• Source extract:
=== Section Start ===

What components have you broken/fried?

I fried an xp2200 when the waterblock wasn't on properly
I cracked a gf4 waterblock when I screwed the barb in too far
I killed a ddr memory module forcing it in the wrong way round

Good at this aren't ya lol

About ten years ago I frazzled a customers brand new XP2400 cpu in his new build by clipping the HSF onto the socket upside down - told my manager it was DOA and luckilly we got an RMA from (erm, I think it might've been OcUK actually... lol either that or a certain competitor that sounds a bit like ebay)

(for those who don't remember, socket A coolers had a little 'step' that needed to line up with the socket to make it even touch the core - This was upside down so it wasn't even touching the cpu!)
 
in the pursuit of a cooler cpu i took out my i7 and lapped it which was ok but while taking it out of the motherboard socket i had some kitchen towl in my hand so i did'nt get covered in thermal paste.the towel caught on the motherboard pins and pulled some out.£180 for a new board.ouch
 
Well there was that one time I noticed a strange wee switch on my PSU that said 220, and I flipped it to 110...while it was plugged in :p
 
Fried a Dell pc when I decided to move the 240 / 110v switch across, made a nice loud bang and a dead pc.
A mate did this to a dell system at school, funnily enough he found the only one of about 500 that hadn't had something stuck over the switch.
 
Oh yeah, putting on an new cooler on a gfx, the memory heat sinks were attached a little too well. When I went to remove one, it took the chip with it.

=== Section End ===

• Data extract:
=== Section Start ===

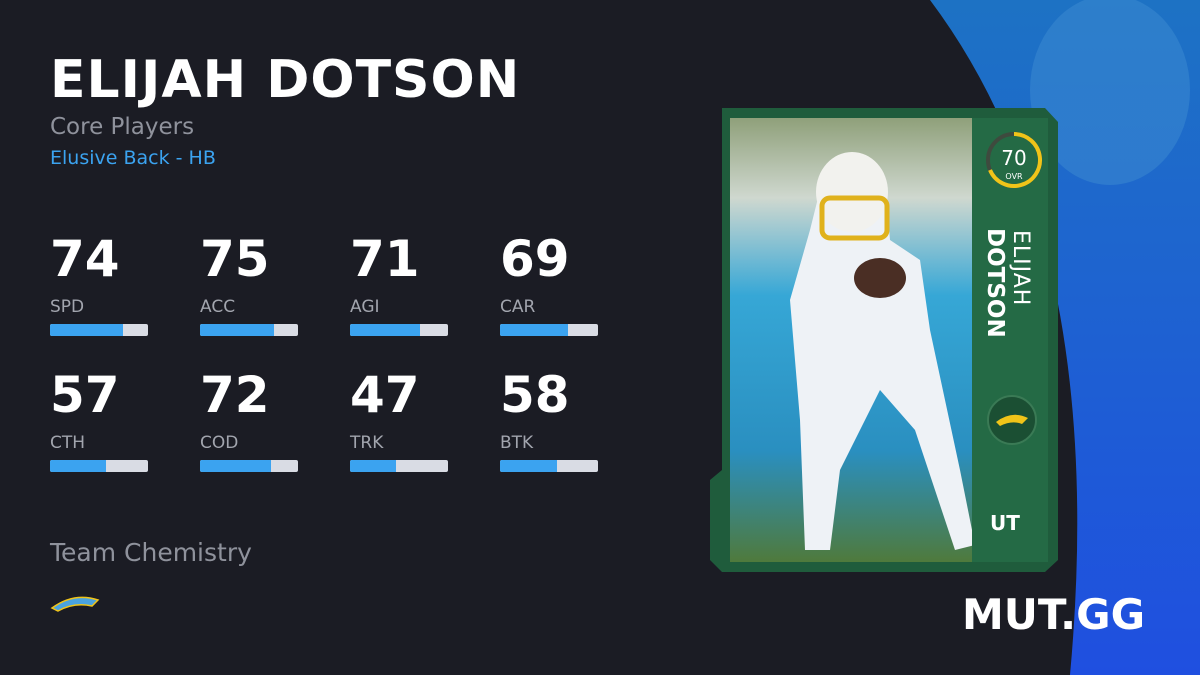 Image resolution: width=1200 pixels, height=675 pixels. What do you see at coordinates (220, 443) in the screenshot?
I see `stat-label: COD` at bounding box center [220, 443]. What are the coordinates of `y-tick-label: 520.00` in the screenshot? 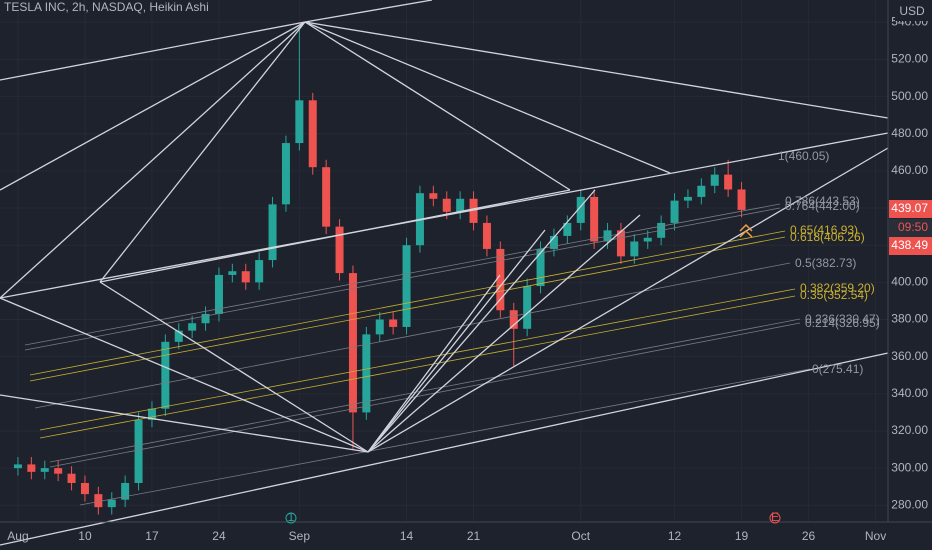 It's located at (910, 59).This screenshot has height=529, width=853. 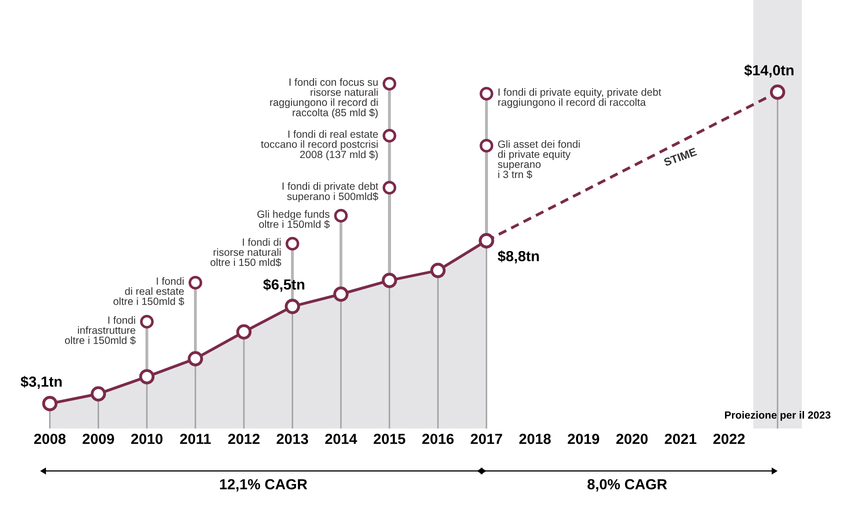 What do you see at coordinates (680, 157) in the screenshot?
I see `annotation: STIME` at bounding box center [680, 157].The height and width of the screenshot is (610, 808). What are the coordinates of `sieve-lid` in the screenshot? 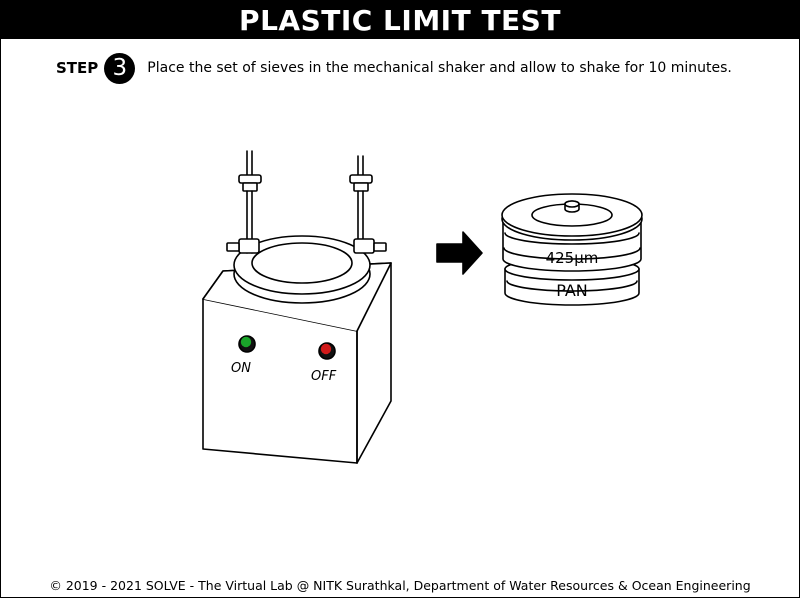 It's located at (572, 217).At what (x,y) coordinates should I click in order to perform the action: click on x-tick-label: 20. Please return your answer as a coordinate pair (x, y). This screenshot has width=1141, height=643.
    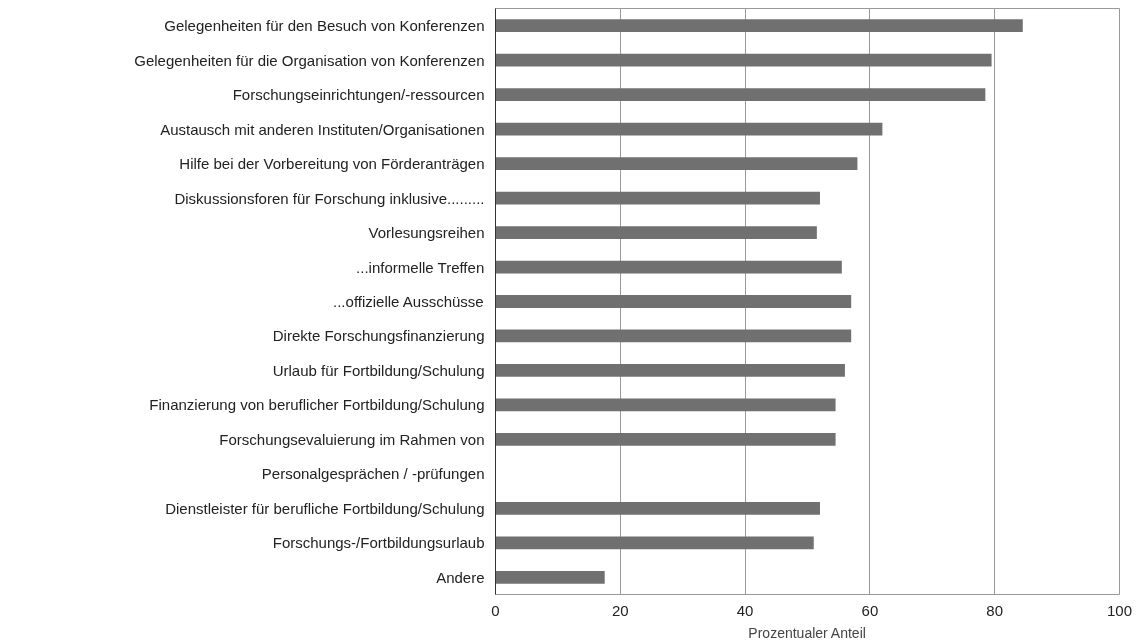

=== Section End ===

• Work to complete:
Repeat the passage of the forum thread on broken computer parts that begins with the words "Well there was" and ends with "chip with it.".

• Answer box:
Well there was that one time I noticed a strange wee switch on my PSU that said 220, and I flipped it to 110...while it was plugged in :p
 
Fried a Dell pc when I decided to move the 240 / 110v switch across, made a nice loud bang and a dead pc.
A mate did this to a dell system at school, funnily enough he found the only one of about 500 that hadn't had something stuck over the switch.
 
Oh yeah, putting on an new cooler on a gfx, the memory heat sinks were attached a little too well. When I went to remove one, it took the chip with it.